■ Stored records ■
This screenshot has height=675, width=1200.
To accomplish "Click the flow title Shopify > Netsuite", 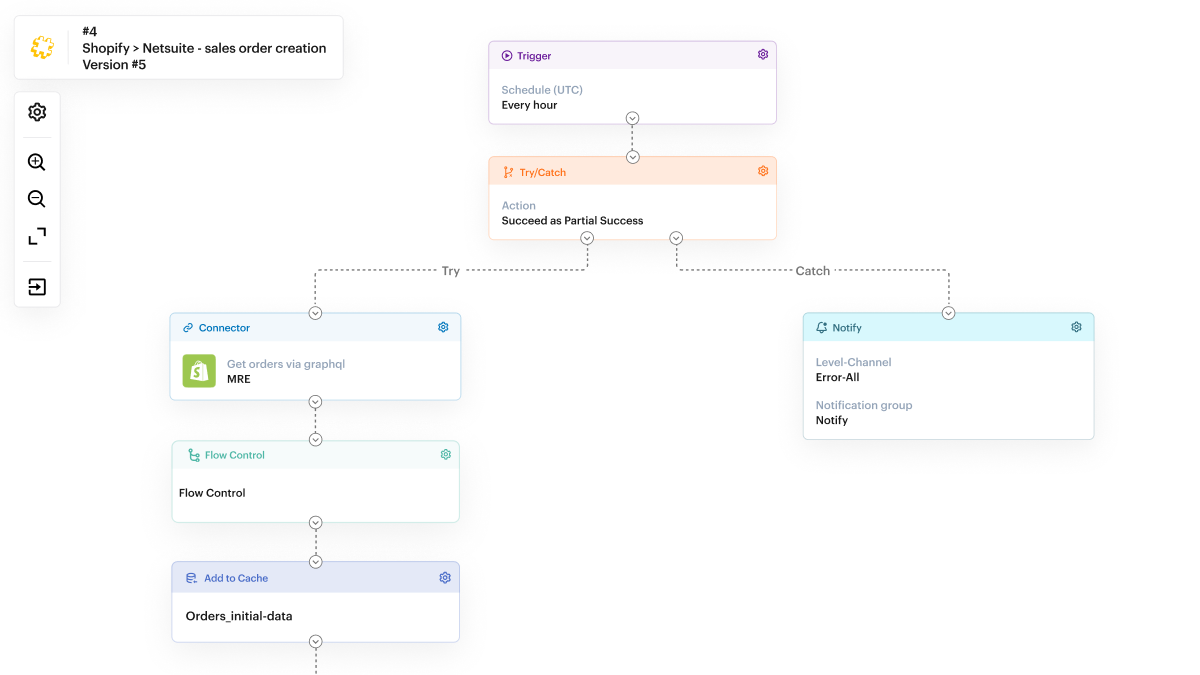I will [x=204, y=48].
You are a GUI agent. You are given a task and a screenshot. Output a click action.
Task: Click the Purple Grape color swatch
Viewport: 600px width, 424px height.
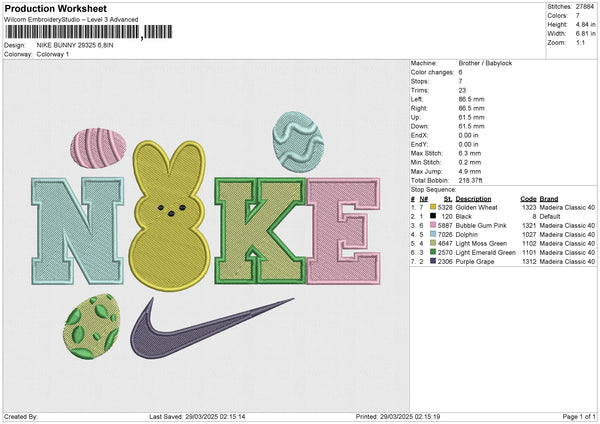(x=434, y=260)
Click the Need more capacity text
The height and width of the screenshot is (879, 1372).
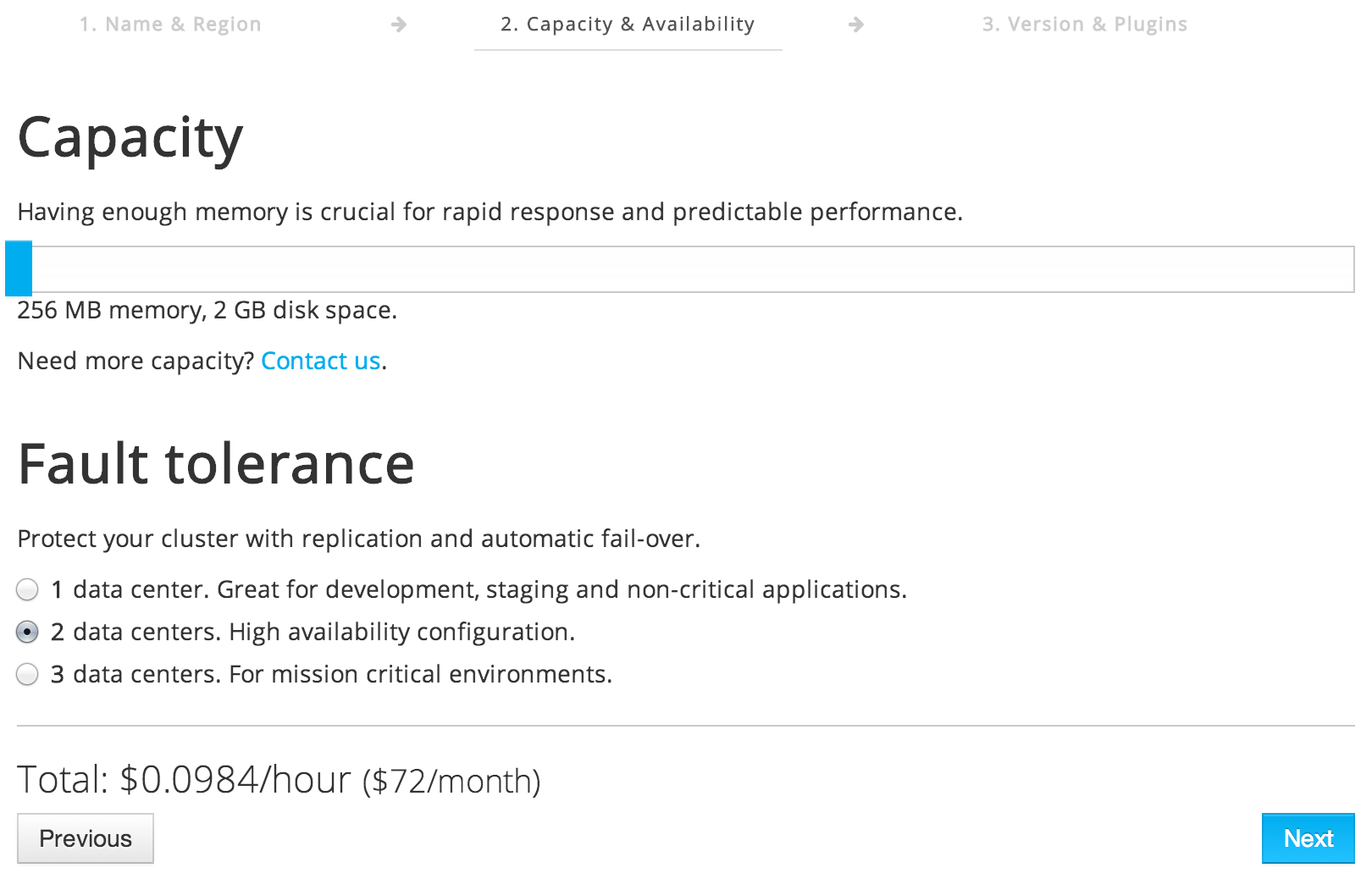tap(136, 361)
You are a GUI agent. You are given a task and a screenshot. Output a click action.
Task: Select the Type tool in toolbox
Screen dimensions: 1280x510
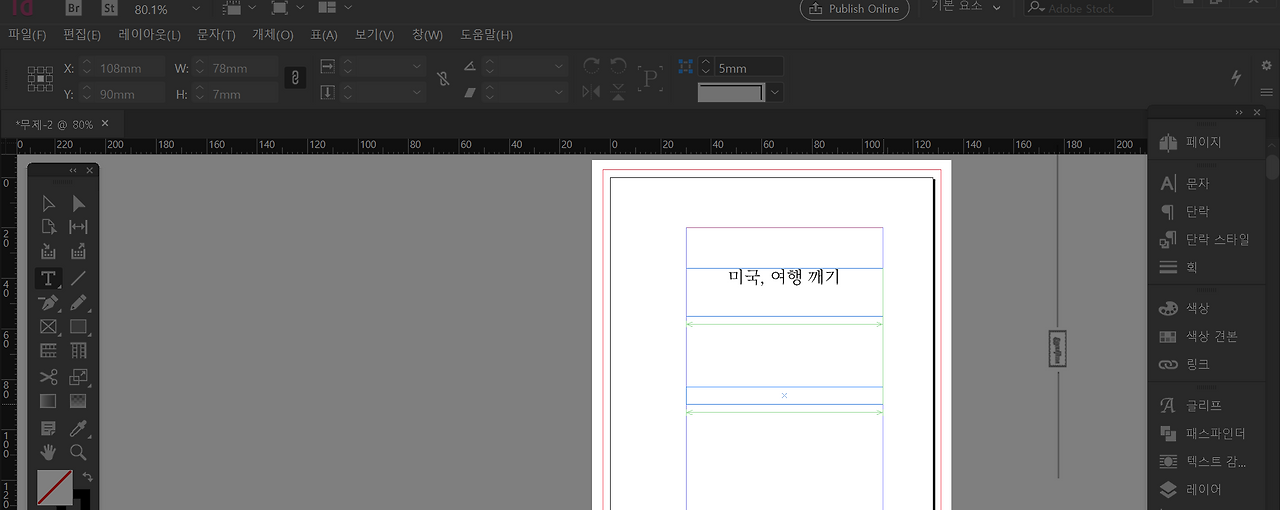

■ Exercise requirements ■
Rewrite the data from the line containing "Click the Need more capacity text" through the end of the data, keeping everything else unchanged but multiplying each coordinate in the answers by 1.1 and rounding to whole numbers, with halves rounded up. Leave the pictures out.

■ Written reply ■
Click the Need more capacity text
The height and width of the screenshot is (879, 1372).
tap(150, 397)
You are a GUI agent. You are given a task and a screenshot. Output a click action.
Task: Select the Type tool in toolbox
Screen dimensions: 1280x510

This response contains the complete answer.